Some newly-regulated firms are suffering from "culture shock" and can't understand why they need oversight, says Financial Markets Authority boss Rob Everett.
And more areas of the market could soon be feeling this shock, with the FMA still working out how far its powers can stretch.
Five years on from when the market watchdog was set up, Everett made a speech in front of the trans-Tasman Business Circle on where the organisation was headed.
Since its inception the FMA had overseen an overhaul of capital markets law and Everett said the regulator had "matured rapidly".
"I'd say we are only just off the ground. That's not unreasonable given that we are barely two years into our new regime. So, overall, we remain in build phase. But we are in the final stages. As a proud Englishman, who grew up in a village bearing the great man's name, I'm always willing to paraphrase Sir Winston Churchill.
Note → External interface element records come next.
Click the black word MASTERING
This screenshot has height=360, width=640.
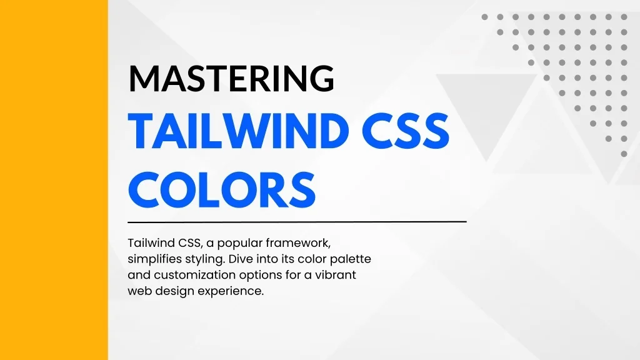(x=231, y=78)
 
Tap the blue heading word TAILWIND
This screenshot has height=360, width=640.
(x=238, y=131)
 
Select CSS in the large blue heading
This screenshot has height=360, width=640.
(x=405, y=131)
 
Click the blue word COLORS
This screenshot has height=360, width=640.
(x=222, y=190)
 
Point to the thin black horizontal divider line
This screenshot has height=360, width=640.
(x=297, y=222)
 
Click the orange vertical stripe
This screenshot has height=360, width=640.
(x=54, y=180)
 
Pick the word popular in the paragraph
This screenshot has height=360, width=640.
(x=240, y=244)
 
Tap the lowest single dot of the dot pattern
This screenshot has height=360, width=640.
(x=624, y=154)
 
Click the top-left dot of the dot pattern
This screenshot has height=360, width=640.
(x=484, y=17)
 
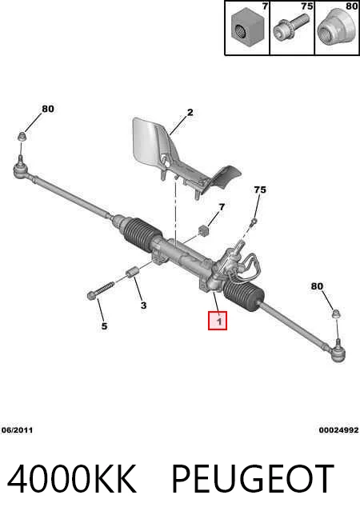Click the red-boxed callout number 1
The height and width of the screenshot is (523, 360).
[218, 321]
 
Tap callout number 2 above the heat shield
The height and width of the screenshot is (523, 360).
[190, 113]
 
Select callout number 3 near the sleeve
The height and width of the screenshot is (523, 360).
[143, 305]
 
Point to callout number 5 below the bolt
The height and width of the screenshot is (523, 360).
[105, 325]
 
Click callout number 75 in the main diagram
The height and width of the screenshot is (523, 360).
[260, 190]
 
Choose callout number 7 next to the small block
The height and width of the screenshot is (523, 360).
[222, 207]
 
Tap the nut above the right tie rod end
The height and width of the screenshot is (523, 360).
[337, 313]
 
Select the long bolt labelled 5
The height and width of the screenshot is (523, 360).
[100, 290]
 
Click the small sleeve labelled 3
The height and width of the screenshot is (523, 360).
[131, 273]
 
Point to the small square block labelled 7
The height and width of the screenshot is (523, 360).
[203, 230]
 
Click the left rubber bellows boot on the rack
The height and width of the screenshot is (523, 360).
[143, 234]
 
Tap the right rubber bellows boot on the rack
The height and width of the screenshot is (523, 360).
[244, 293]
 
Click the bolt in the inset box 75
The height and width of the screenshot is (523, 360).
[289, 27]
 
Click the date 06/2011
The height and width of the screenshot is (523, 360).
[18, 430]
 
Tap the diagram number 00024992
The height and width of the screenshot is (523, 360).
[338, 430]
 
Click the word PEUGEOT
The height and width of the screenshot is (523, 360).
[253, 479]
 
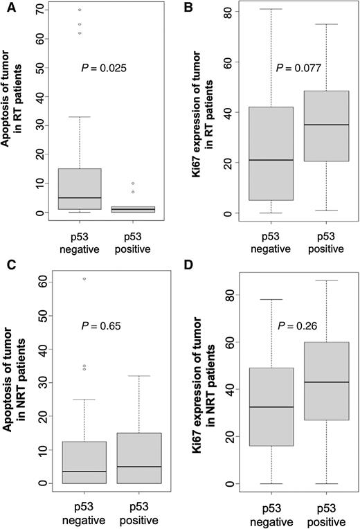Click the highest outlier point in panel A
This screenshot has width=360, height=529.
[x=80, y=10]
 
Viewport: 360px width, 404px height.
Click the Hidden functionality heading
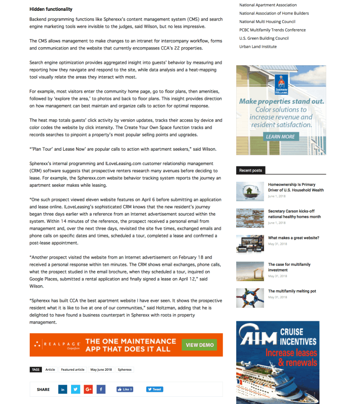[x=51, y=9]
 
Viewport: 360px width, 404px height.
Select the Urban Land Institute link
[x=258, y=46]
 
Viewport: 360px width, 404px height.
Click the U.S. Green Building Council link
[x=264, y=38]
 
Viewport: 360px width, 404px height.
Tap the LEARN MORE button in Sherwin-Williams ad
[x=280, y=136]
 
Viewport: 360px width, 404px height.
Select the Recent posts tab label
[x=251, y=171]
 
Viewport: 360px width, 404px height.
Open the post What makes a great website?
[x=293, y=238]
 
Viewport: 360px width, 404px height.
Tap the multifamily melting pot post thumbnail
[x=250, y=297]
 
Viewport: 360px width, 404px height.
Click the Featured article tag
[x=73, y=369]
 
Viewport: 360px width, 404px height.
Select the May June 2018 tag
[x=101, y=369]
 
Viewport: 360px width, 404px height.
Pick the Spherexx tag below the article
[x=125, y=369]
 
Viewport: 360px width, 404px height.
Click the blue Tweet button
[x=154, y=389]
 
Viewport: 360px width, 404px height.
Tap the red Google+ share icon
[x=88, y=389]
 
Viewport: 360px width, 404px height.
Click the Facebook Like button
[x=125, y=389]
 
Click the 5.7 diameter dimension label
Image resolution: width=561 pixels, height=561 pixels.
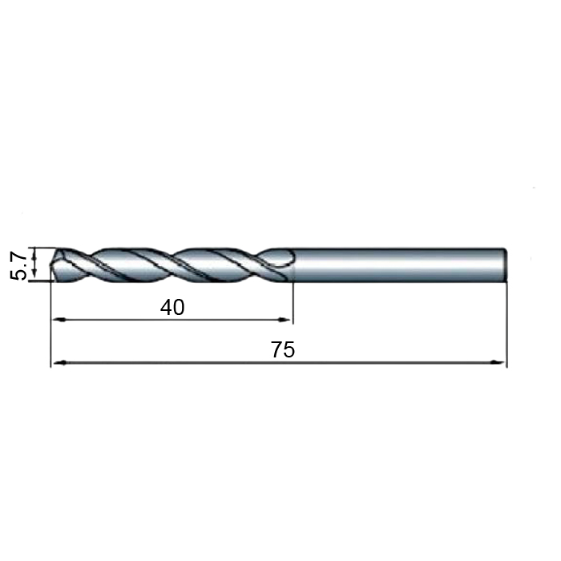click(x=18, y=265)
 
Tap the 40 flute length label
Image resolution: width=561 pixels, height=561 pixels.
click(x=172, y=307)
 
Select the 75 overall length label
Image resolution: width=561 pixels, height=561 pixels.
click(x=283, y=349)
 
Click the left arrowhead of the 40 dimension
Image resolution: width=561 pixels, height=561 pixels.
click(x=59, y=320)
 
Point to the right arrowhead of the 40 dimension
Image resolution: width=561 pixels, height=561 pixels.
click(x=285, y=320)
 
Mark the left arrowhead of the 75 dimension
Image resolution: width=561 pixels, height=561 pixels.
click(x=59, y=362)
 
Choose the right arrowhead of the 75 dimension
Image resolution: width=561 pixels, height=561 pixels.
click(x=498, y=362)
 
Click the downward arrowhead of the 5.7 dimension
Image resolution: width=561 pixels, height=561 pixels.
click(x=34, y=273)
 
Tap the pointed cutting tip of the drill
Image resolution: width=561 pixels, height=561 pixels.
click(x=51, y=264)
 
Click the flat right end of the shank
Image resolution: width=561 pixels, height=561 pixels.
click(x=506, y=264)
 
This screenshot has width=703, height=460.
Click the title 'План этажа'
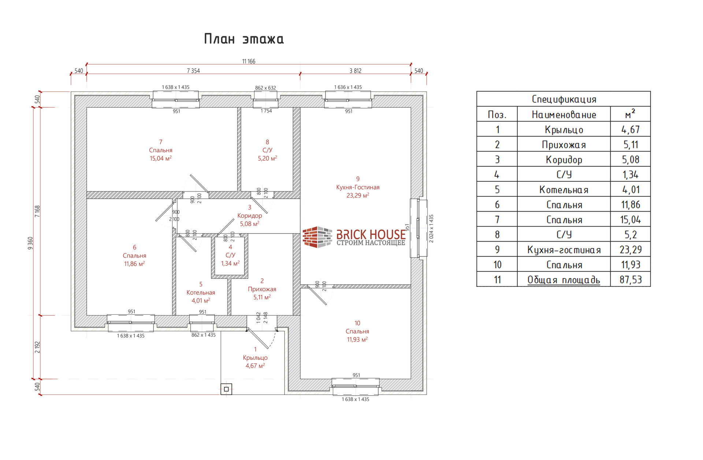click(244, 39)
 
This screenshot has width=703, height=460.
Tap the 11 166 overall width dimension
click(249, 61)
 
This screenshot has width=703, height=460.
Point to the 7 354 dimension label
click(193, 71)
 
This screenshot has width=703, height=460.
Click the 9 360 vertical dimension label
click(30, 243)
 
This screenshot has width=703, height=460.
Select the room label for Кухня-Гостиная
click(358, 187)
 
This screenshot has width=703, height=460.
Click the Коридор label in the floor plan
click(249, 216)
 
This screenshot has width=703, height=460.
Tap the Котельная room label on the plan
click(201, 292)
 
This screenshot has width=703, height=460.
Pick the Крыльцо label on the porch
click(255, 358)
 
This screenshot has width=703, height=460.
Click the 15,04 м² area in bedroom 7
click(160, 158)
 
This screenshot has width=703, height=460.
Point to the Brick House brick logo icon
click(317, 237)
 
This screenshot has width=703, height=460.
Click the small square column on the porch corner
click(226, 389)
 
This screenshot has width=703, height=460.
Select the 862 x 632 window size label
click(265, 88)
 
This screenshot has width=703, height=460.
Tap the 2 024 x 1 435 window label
click(431, 229)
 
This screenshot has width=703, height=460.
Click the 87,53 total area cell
click(631, 280)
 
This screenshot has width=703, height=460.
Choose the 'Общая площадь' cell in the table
click(563, 280)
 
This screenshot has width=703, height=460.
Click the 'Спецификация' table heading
click(564, 99)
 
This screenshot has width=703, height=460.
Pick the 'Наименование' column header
click(564, 115)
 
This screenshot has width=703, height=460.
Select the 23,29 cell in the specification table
click(631, 250)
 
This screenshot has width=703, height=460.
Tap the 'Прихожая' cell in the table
click(564, 145)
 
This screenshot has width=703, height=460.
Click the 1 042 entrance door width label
click(258, 318)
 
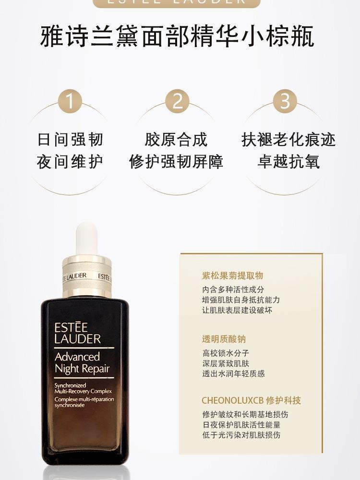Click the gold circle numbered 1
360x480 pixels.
70,101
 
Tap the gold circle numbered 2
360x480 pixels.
177,101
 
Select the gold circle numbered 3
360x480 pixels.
285,101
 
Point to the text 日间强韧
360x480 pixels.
70,140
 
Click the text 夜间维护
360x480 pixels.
70,162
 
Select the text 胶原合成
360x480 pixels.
176,140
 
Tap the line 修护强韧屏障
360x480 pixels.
176,162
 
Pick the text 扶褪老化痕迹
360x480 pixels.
288,140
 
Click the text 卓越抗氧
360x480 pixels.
288,162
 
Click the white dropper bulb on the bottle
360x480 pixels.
86,238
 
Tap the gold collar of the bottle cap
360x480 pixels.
87,276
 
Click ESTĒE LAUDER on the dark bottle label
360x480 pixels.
77,333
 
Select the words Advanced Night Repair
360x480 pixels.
82,363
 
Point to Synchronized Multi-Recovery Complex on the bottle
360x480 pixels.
83,388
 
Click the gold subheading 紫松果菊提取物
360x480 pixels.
232,276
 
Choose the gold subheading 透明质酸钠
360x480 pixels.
224,339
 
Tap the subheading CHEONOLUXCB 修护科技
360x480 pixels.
252,400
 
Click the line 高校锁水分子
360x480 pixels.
226,353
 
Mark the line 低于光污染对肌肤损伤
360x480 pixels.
241,435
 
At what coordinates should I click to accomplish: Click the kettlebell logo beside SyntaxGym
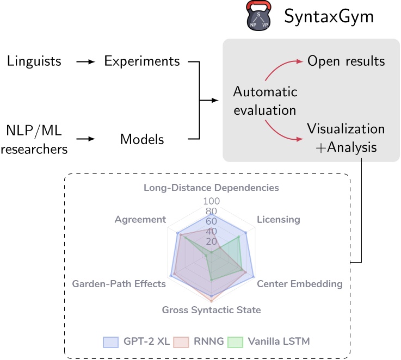point(258,16)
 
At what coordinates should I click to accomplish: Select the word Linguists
point(34,61)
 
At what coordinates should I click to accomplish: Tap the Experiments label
point(142,61)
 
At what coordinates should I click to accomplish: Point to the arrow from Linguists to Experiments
point(85,61)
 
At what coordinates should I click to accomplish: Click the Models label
point(142,139)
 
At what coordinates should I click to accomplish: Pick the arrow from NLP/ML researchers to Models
point(85,139)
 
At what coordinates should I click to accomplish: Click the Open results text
point(346,60)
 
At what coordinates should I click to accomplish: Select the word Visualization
point(346,129)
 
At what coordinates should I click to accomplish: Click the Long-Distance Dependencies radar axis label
point(211,188)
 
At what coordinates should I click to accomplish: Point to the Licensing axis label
point(278,220)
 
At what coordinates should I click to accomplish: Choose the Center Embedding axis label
point(300,284)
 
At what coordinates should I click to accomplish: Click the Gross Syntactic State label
point(211,310)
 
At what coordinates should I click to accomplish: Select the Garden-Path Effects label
point(119,284)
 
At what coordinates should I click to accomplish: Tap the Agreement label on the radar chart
point(140,220)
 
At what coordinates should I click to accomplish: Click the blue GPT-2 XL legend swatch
point(111,342)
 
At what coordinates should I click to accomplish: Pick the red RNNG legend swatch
point(181,342)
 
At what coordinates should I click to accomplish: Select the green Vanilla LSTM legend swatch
point(235,342)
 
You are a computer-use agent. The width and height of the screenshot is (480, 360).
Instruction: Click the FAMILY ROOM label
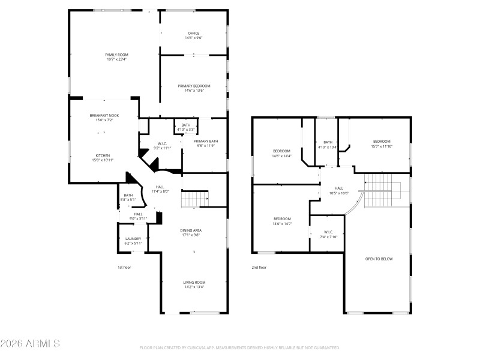[x=116, y=55]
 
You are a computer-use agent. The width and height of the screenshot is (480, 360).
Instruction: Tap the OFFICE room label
[x=193, y=33]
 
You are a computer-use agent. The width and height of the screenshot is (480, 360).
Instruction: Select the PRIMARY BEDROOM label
[x=193, y=86]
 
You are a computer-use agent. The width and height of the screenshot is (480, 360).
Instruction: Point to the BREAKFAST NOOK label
[x=104, y=115]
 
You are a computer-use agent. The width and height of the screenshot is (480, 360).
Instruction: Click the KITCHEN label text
[x=101, y=155]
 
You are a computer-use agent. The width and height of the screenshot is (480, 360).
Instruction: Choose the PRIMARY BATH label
[x=206, y=141]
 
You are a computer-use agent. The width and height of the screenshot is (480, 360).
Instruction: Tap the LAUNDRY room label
[x=133, y=238]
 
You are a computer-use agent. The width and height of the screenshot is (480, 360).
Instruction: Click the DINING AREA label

So let me say that this is the end of the beginning," Everett said.
In his five-year report card on the FMA, Everett gave the regulator a "pass".
The watchdog was pleased with its clean up of the finance company collapses, the transparency of its policy work, its engagement with newly-regulated sectors and the relationships it had built with its fellow regulators, he said.
However, there had been some challenges, including what Everett described as a switch in "enforcement focus from post-mortems on dead bodies to treating live ones".
There was a balancing act, he said, between speed and thoroughness and between openness and secrecy.
"There is an element of culture shock for firms that have not been regulated before and indeed those that are regulated elsewhere but can't grasp why the same needs to happen here in New Zealand...we still see defensive and adversarial positions taken in scenarios where a grown-up - and early - conversation would be infinitely preferable," he said.
Part of the FMA's focus was on "deepening and broadening" its perimeter, he said.
"What's inside our remit, what's outside and are those the right settings? You might think I am talking here about - FX trading, overseas entities, FSPR, scams etc. - and for sure there has been plenty of that," he said.
"But our anxiety about where our perimeter lies actually reflects that the biggest pieces of financial services in New Zealand sit outside it - by which I mean the banks and insurers. We don't license them, but their sales practices are covered by the fair dealing provisions of the FMC [Financial Market Conduct] Act. There is an issue of how far our conduct remit under the FMC Act can be stretched to cover what goes on at banks and insurers and how that can harm customers."